§ **Source**
begin
However, the model is now in danger of becoming a victim of its own success, with industries heading hard and fast towards a ‘peak subscription’ cliff edge. There is simply a finite limit to the number of services people and businesses are willing and able to subscribe to. Customer recruitment and retention is extremely difficult because subscriptions can be an expensive, long-term commitment; half of subscribers to e-commerce services cancel within six months. At the same time predatory practices such as those in smartphone apps make consumers increasingly wary about “subscription traps.” Finally, the subscription economy is excluding billions of people who cannot afford expensive long-term contributions. For the newspaper industry, this means not only shrinking the potential market but denying all but the relatively privileged access to the independent information that is vital for democracy to operate. It also means denying industries the ability to offer ‘low-hanging fruit’ of smaller, cheaper transactions for more limited services and thus denying them access to a far bigger customer base. Professor Aggelos Kiayias, Chief Scientist at IOHK, suggests how new technology could provide an alternative model.

There is evidence that ‘micro-transactions’, where people have the option of paying tiny sums, as little as a fraction of a penny, for individual services such as songs or articles, can cumulatively offer a rich revenue stream. Free-to-play mobile games generated $88 billion through other services such as ‘micro-transactions’ in one year alone. Mini-transactions also form a potential ‘gateway’ to a bigger subscription market by offering initial ‘taster’ services to a wider audience.

A key barrier to this has been that slow transaction speeds and high transaction fees make ‘micro-transactions’ unviable as a lucrative revenue model across all industries. Even the fastest, VISA, can only process some 24,000 transactions a second. The blockchain space has also hitherto offered little in the way of a solution because of the so-called ‘scalability problem’ which seems intrinsic in the protocol design of systems like Bitcoin. This makes transactions slower and fees higher, the more users are added to the network.

Free-to-play mobile games generated $88 billion through other services such as ‘micro-transactions’ in one year alone.
end
§ **Data extract**
begin
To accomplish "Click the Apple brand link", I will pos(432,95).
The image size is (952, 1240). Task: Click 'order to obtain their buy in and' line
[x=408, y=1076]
end
§ **Actions to take**
[1] In the passage on the subscription economy, what share of subscribers to e-commerce services cancel within six months?
[2] Continue the passage on the subscription economy from the point where it stops.

§ **Outputs**
[1] Half of them cancel within six months.

[2]
A New Model

A recently announced system based on a “proof-of-stake” blockchain discipline, dubbed Ouroboros Hydra, is set to challenge the subscription economy and enable a new payment model which has potential to revolutionise the financial services industry. The third-generation “layer-2” protocol will allow parallel processing of transactions to take place at the physical limits of the network without compromising security or relying on energy expensive “proof-of-work.” This could allow the blockchain to scale to process millions of minor to major transactions on cell phones, outpacing conventional payment systems used by current subscription services. Unlike conventional “layer-1” blockchains, its overall transaction processing throughput can get faster as the number of nodes in the network increases.

With revenue models based on digital advertising and subscriptions nearing a cliff-edge, such high-speed third-generation blockchains could allow new industries to emulate the mobile gaming industry’s ‘freemium’ model, allowing users to pay for extras to their basic service. Customers will be able to pay in cryptocurrency rather than fiat currency. A set of simulations conducted as part of the research announced, show the system demonstrates sufficient transaction speeds to minimise transaction fees, facilitating ‘micropayments’. This opens up the possibility of an alternative to the subscription economy.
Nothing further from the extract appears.